(Data records begins)
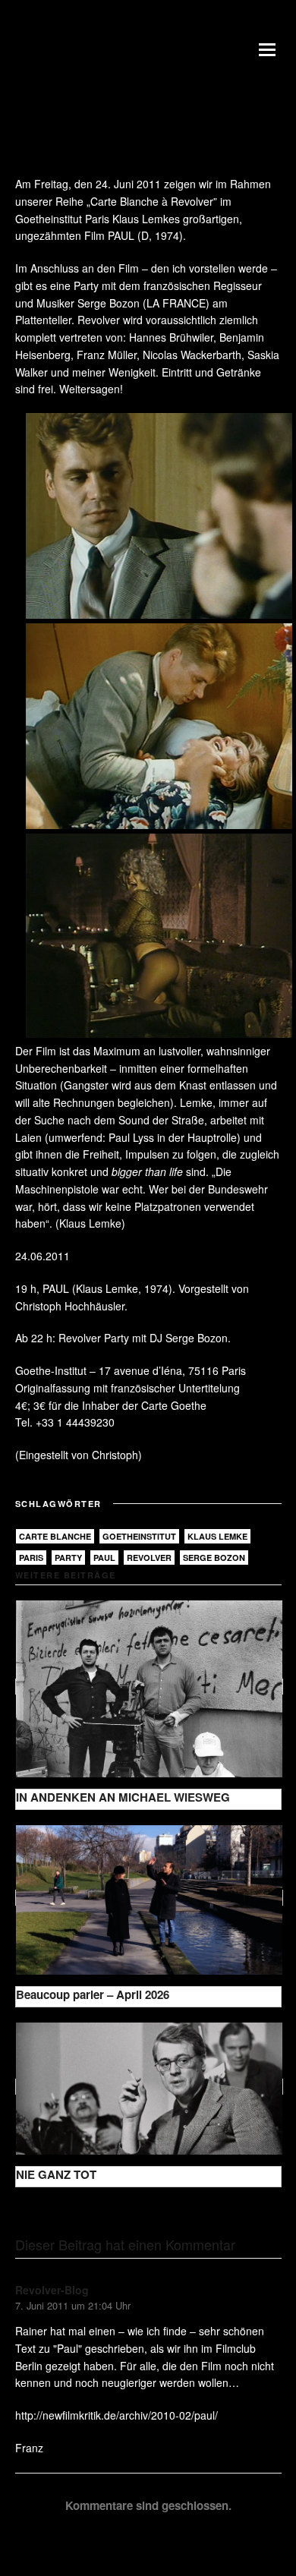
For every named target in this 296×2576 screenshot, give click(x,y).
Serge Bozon (214, 1557)
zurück (43, 2210)
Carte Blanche (55, 1536)
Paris (31, 1557)
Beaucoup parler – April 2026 (92, 1994)
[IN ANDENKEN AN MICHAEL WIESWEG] (149, 1687)
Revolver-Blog (52, 2289)
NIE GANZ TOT (56, 2174)
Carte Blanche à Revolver (151, 201)
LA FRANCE (176, 303)
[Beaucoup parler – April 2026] (149, 1898)
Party (68, 1557)
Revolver (149, 1557)
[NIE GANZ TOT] (149, 2087)
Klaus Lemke (217, 1536)
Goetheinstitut (139, 1536)
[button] (270, 49)
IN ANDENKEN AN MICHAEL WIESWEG (123, 1797)
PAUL (121, 235)
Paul (104, 1557)
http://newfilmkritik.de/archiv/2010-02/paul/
(Data records ends)
▶ [Directions]: Look through the entries above and report each line where the string "Beaucoup" occurs.

▶ [Answer box]:
Beaucoup parler – April 2026 (92, 1994)
[Beaucoup parler – April 2026] (149, 1898)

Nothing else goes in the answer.